Pada 1975, Shokuiku telah diterapkan di sekitar 99 persen sekolah dasar. Hasilnya, anak-anak memiliki tinggi dan berat badan yang lebih ideal.

Baca juga: Kenali Strategi Program Shokuiku di Jepang untuk Melawan Hipertensi

  • 2006

Selang beberapa dekade sejak penerapan program makan siang, Jepang menghadapi gencarnya makanan cepat saji, makanan olahan, kebiasaan jajan di luar rumah, dan melewatkan sarapan.

Kondisi ini meningkatkan angka obesitas dan berat badan di atas normal, sindrom metabolik, di sisi lain banyak remaja putri dan wanita muda yang terlalu kurus karena takut gemuk.

Untuk mengatasi masalah ini, Jepang menerapkan undang-undang atau Basic Law of Shokuiku pada 2005. Aturan formal perdana Shokuiku ini mengatur edukasi makan sejak masa bayi, balita, sampai anak remaja. Golnya membentuk karakter dan pola makan sehat sejak dini.

  • 2010

Pada 2009, aturan Shokuiku kembali direvisi dengan tujuan utama untuk menjaga dan meningkatkan kesehatan dengan nutrisi yang tepat.

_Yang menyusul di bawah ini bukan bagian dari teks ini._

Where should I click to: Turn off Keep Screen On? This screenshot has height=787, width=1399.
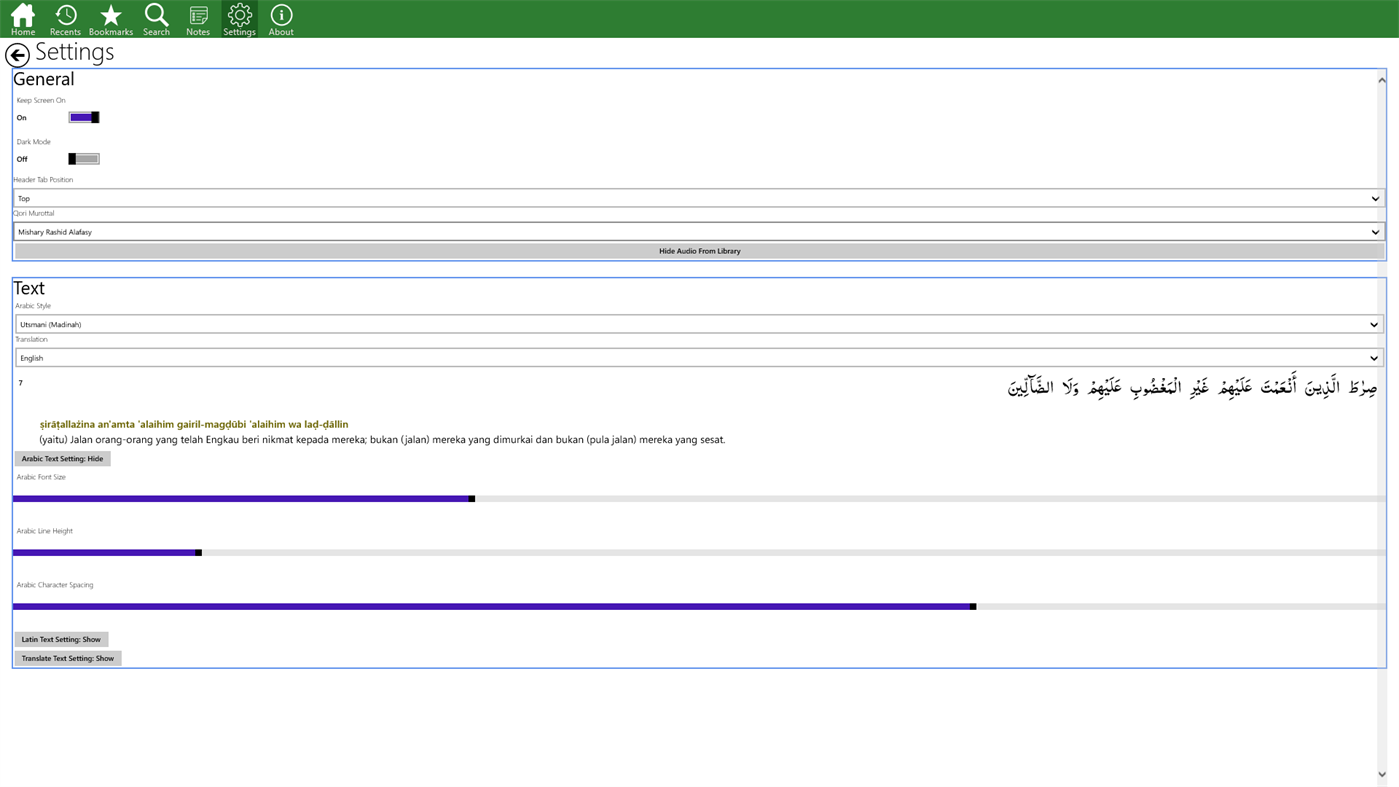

Anak juga dibiasakan memiliki pemahaman dan bisa mengambil keputusan sendiri untuk memilih menu yang sehat.

Sekolah juga didorong aktif membangun budaya bersosialisasi saat makan, menumbuhkan rasa hormat pada alam yang telah menyediakan pangan, mengapresiasi makanan, sampai mengenalkan lagi makanan dan kultur lokal.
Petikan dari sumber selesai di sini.